Mas o que estava feito, estava feito. Não havia tempo para arrependimentos e remorsos.

A dama ruiva indicou o caminho para a gruta. Já se refugiara nela algumas vezes e, apesar de ser fria e úmida, ela gostava do lugar, que considerava o seu refúgio secreto. E nem mesmo Harold sabia da sua existência.

Ralf abriu os olhos e se sentou, recostando-se em uma pedra coberta por musgos. Ele parecia absorto, perdido e olhava ao redor com a boca semiaberta e a cabeça levemente inclinada para o lado esquerdo.

Ele estava pálido – e o seu renascimento se completara.

Demorou um tempo até o jovem retomar a sua consciência. Ele olhava as mãos pálidas, ora admirado, ora confuso. Levantou-se com dificuldade, apoiando-se na pedra, e deu alguns passos para frente, como se andasse pela primeira vez.

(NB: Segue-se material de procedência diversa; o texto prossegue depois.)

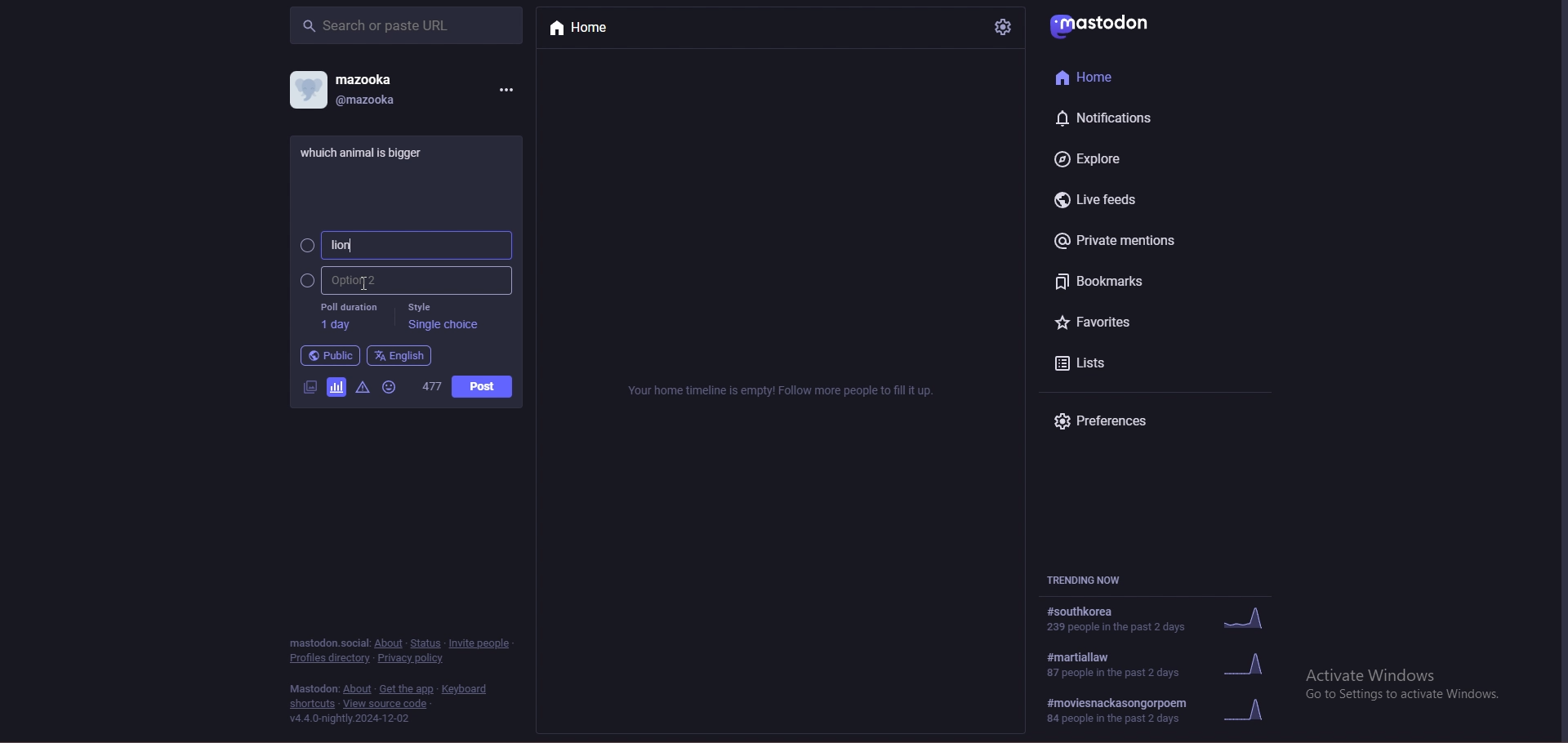 Image resolution: width=1568 pixels, height=743 pixels. What do you see at coordinates (1104, 200) in the screenshot?
I see `live feeds` at bounding box center [1104, 200].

Olhou novamente as mãos e em seguida para Tita.

Apesar da gruta estar escura, eles podiam enxergar bem.

– O que aconteceu? – Ralf perguntou com a voz rouca.

– Você ia morrer – Tita aproximou-se devagar e segurou-lhe as mãos frias. – E, para o bem ou para o mal, eu lhe dei uma nova chance.

Silêncio. Ralf abaixou a cabeça como se pensasse, e assim ficou por um tempo.

– Eu sou como você? – encarou a menina, com a testa franzida. Sequer piscava

– Sim, você é – Tita sentia-se pesada, angustiada como há muito não se sentia. – Agora nós somos iguais.

Liádan, sem fazer qualquer ruído, saiu da gruta. Esse era um momento importante para os amantes.

– Eu sou como você... – Ralf sussurrou, e logo abriu um sorriso que dissipou todas as sombras do coração de Tita. – Obrigado por me trazer de volta, meu amor! Depois que desmaiei, sonhei contigo e sabia que nos reencontraríamos, nessa ou em outra vida.

– E nos reencontramos, agora em uma vida diferente, em que somos filhos e cúmplices da noite – seu semblante estava mais leve.

– E eu quero passar todas as noites ao seu lado! – animou-se o jovem.

Eles se abraçaram e se beijaram longamente, até Ralf afastá-la devagar.

– Estou com... – passou a mão na garganta, depois sobre o estômago – com fome, sede, não sei ao certo.

– Você precisa se alimentar – Tita pegou sua mão e guiou-o para fora da gruta.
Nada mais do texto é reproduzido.